We Are the Best! movie review (2014)

May 2024 · 2 minute read

Eventually realizing that they need to expand if they’re to really be a band, they set their sights on Hedvig (Liv LeMoyne), a demure and comely student who’s skilled at playing acoustic guitar and singing. Though Hedvig’s a Christian, something Bobo and Klara find very non-punk, they recruit her via friendship, which she evidently needs. Unlike them, she looks like an actual teenager, but after they hide her figure in baggy punk clothes and shear off her beautiful long blonde hair, she too looks like a boy—a very pretty one.

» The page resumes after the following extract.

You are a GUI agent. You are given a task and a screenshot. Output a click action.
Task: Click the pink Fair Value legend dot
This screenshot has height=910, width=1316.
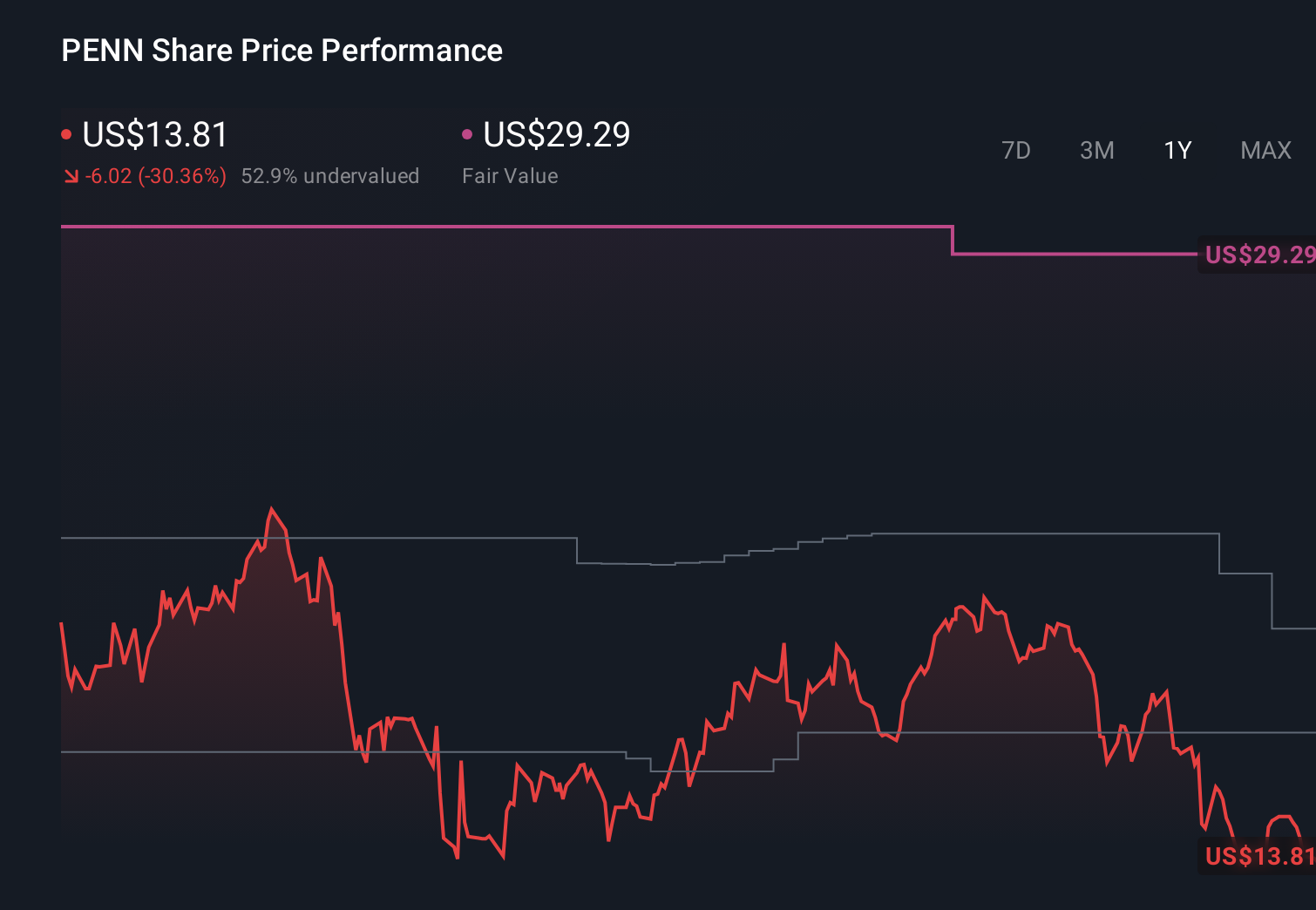467,132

While most of the film has a loose knit, anecdotal air, dramatic complications arise when the three go off to a nearby town to meet the members of a punk trio they admire. It’s clear they’re hoping for dates rather than musical advice, but they arrive to make the awkward discovery that the band has shed one of its members, so it’s three girls and two boys. After Klara makes a connection with one of the guys, Bobo jealously goes behind her back and tries to sabotage the budding romance.

In real life, or a more dyspeptic and authentic punk rock movie, that interference might lead to the band’s dissolution, if not Sid and Nancy-style mayhem. But "We Are the Best" is not that kind of movie. It’s the happy-face, kids-are-alright punk rock movie, in which the two friends make up after their spat and end up on stage shouting the title’s inane self-affirmation at a roomful of pissed-off provincials.

Moodyson gets spirited, engaging performances from his three young leads, and his directing style, which includes lots of handheld camera and zooming into close-ups of the leads, lends an air of both intimacy and improvisation. It’s very capable and audience-pleasing work, which of course means that nothing about it is very punk-rock.